その手に、大きな成果を。

 「これまで以上に作業の効率を上げたいなら、iPadが最適です。そのパワフルなアプリケーションは、iPadならではの能力を最大限に活用できるように作られています。だから、あなたが本当に重要なことをするために必要なものがすべて手に入ります。」

 作業効率を上げるためには、何故iPadが最適なのだろう?

 パワフルなアプリケーションが能力を最大限に活用できるとは具体的に何の能力だろう?
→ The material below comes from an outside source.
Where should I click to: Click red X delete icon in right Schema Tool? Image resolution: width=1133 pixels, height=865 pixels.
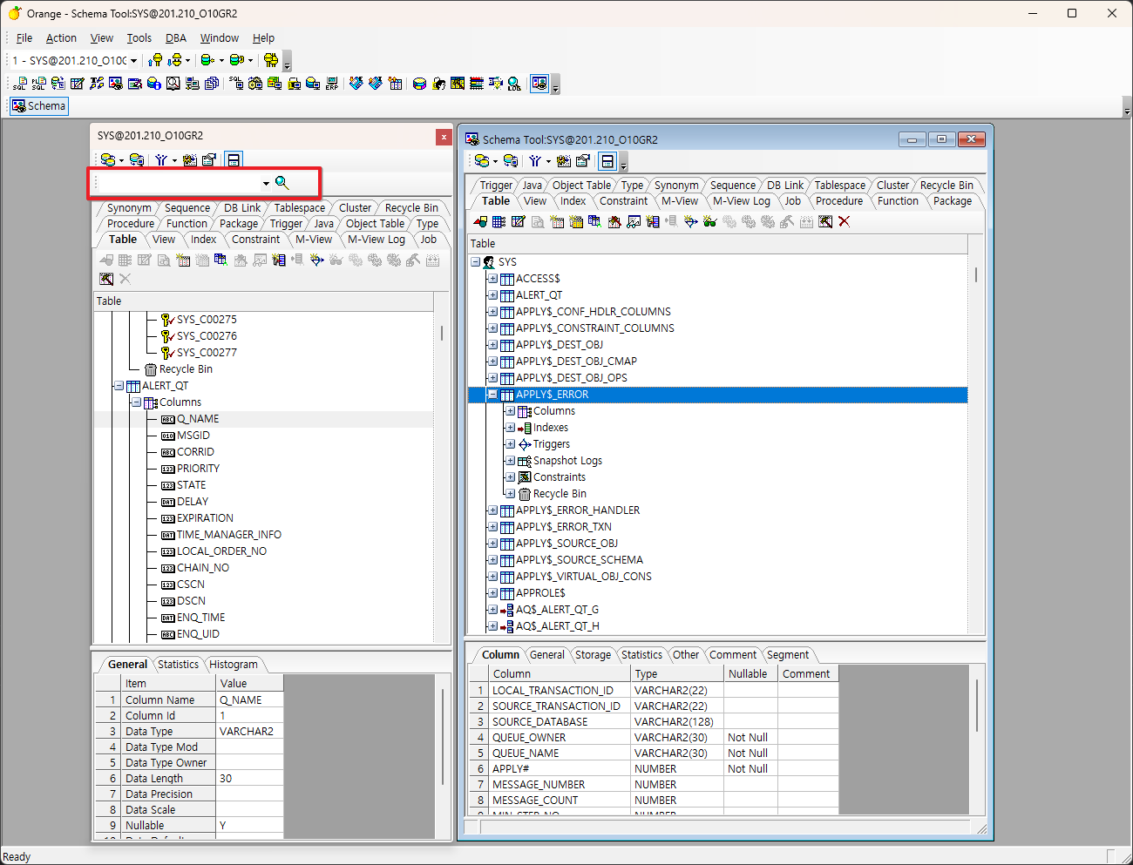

 あなたが本当に重要なことをするためにと限定されても・・・。

 「すべて」が手にはいる。そんなに結論を急いでどうするのだろう?

 「その手」が、大きな成果を生み出すのであって、iPadは何ができるのか?

 豊富でパワフルなアプリケーションがあるのは現実だろうが、多いことが大前提で、
 選んでいないから、大きな成果を得らていないだけですよ、と言いたいのか?

 どうも、アップルは大きな勘違いをしているように思える。

 「成果」は、アップルが決めるものではないし、どのように能力を最大限に活用するかも、正確にはアップルは知る術はないだろうし。徹頭徹尾、ただのプラットフォームなんだから、そのゾーンはクリエーターに任せるべきだ。モノヅクリ屋がクリエイターの手に「大きな成果」を直接、誘発させることはできないのだから。どうも、オゴリとホコリを誤認している。

 アプリやプラットフォームが生み出せる「成果」について、開発者はいつの時代も現状に立ち返り、無謀な予測や過剰に飛躍した展望を抑制し、「成果とは?」について充分に再認識する必要がある。それはクリエイターとて同じだが。